→ **EXERCISE AIM**:
The records below must be output exactly, without pictures.
──────── DATA EXTRACTS ────────
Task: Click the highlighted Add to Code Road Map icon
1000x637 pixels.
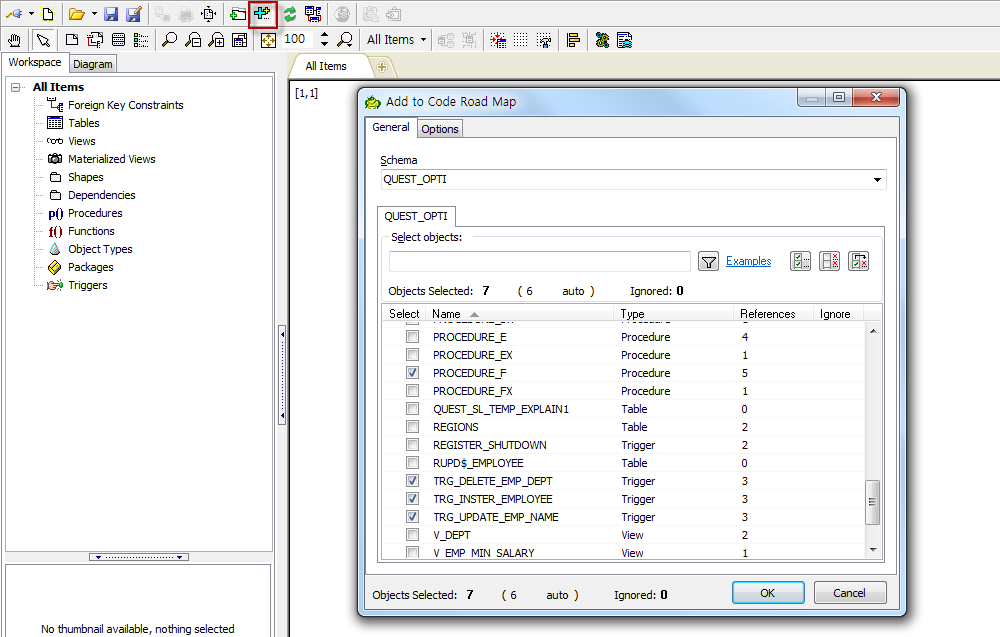Action: point(262,14)
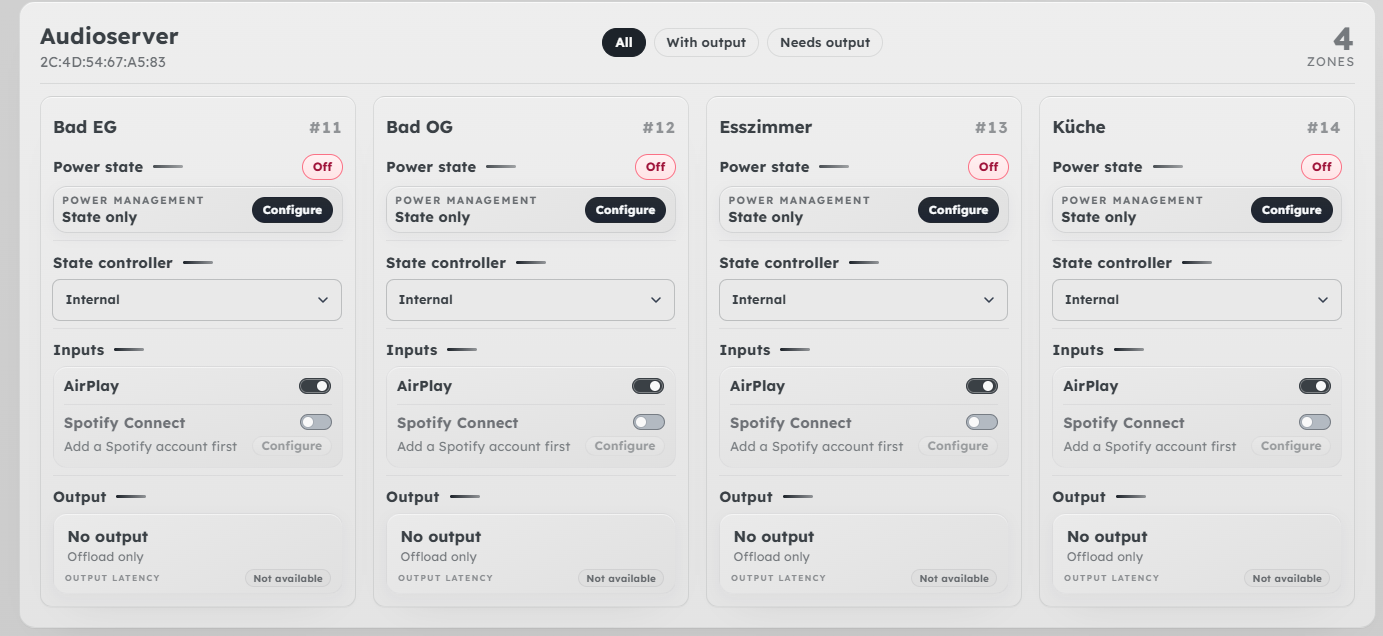Enable Spotify Connect for Küche
This screenshot has height=636, width=1383.
[x=1314, y=423]
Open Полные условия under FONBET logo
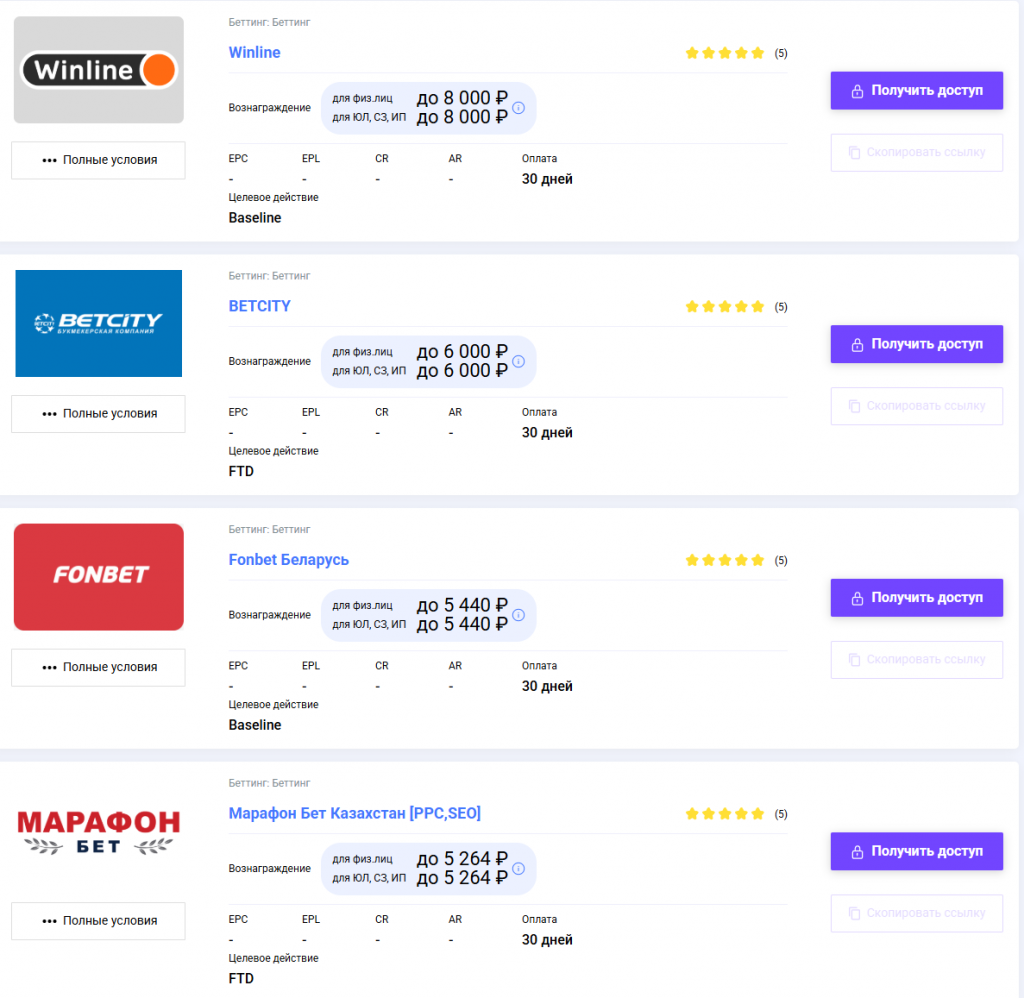The width and height of the screenshot is (1024, 998). click(97, 667)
────────
→ **OUTPUT**:
Task: Click the highlighted Add to Code Road Map icon
1000x637 pixels.
Action: point(262,14)
Enable Spotify Connect for Küche
This screenshot has height=636, width=1383.
[x=1314, y=423]
Open Полные условия under FONBET logo
The width and height of the screenshot is (1024, 998). click(97, 667)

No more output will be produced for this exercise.